*** Opening Study material ***
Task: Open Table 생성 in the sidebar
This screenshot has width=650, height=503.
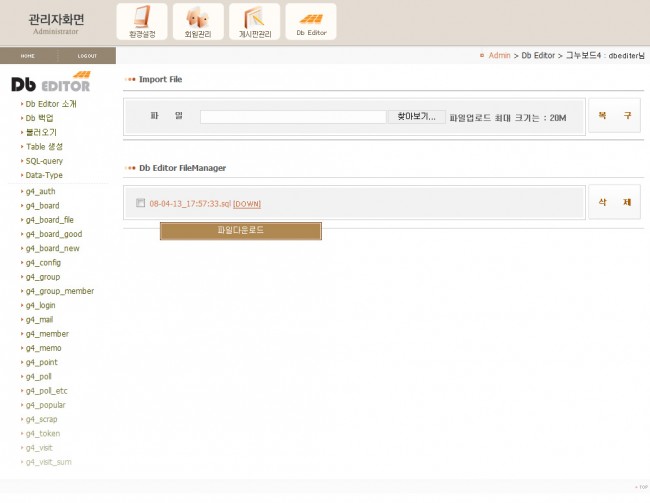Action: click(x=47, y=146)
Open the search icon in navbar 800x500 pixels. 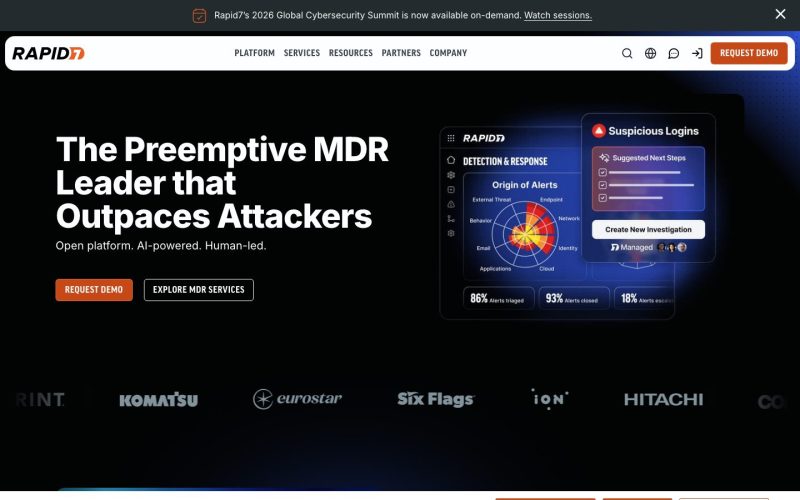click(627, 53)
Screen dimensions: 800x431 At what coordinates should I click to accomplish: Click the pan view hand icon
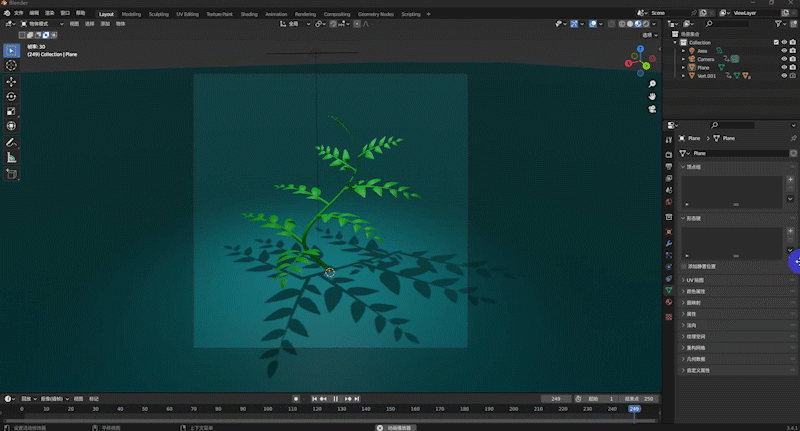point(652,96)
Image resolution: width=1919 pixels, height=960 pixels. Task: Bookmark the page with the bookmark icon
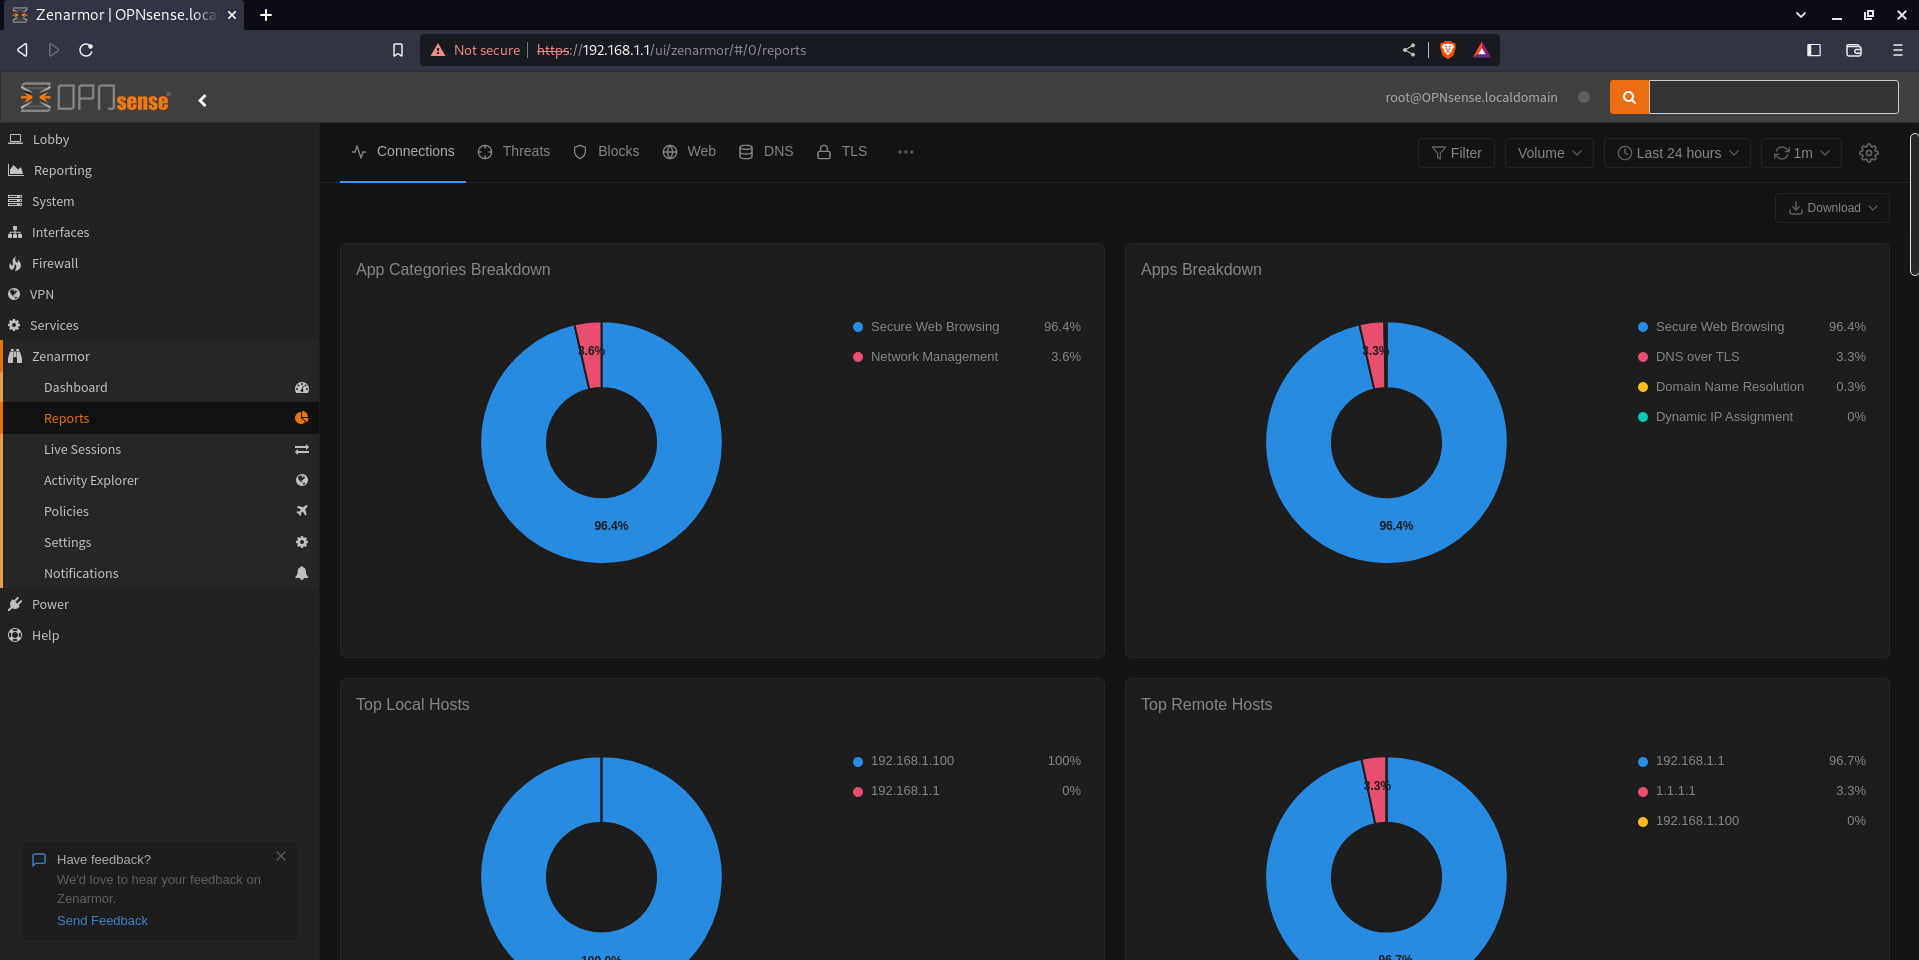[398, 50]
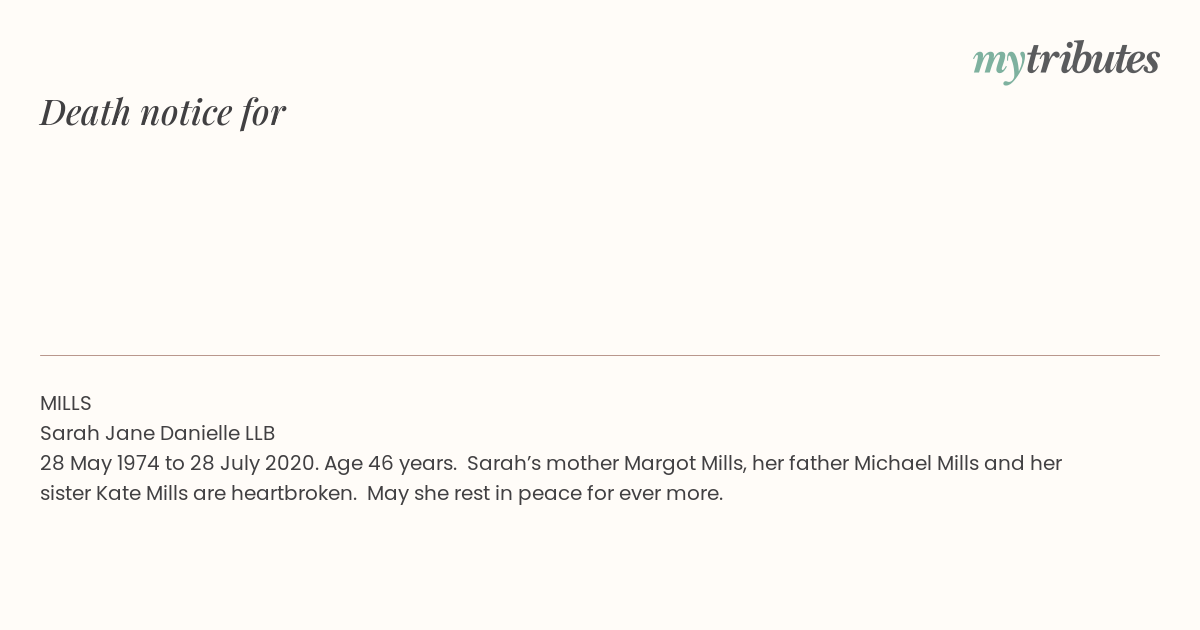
*** Closing Study material ***
# Task to complete:
Only the lines from the one containing "Screen dimensions: 800x431" through the end of the records should be copied, exactly and with both ends included; the pictures should not.

# Solution:
Screen dimensions: 800x431 At what coordinates should I click to accomplish: Click the pan view hand icon
point(652,96)
Image resolution: width=1919 pixels, height=960 pixels. Task: Bookmark the page with the bookmark icon
[398, 50]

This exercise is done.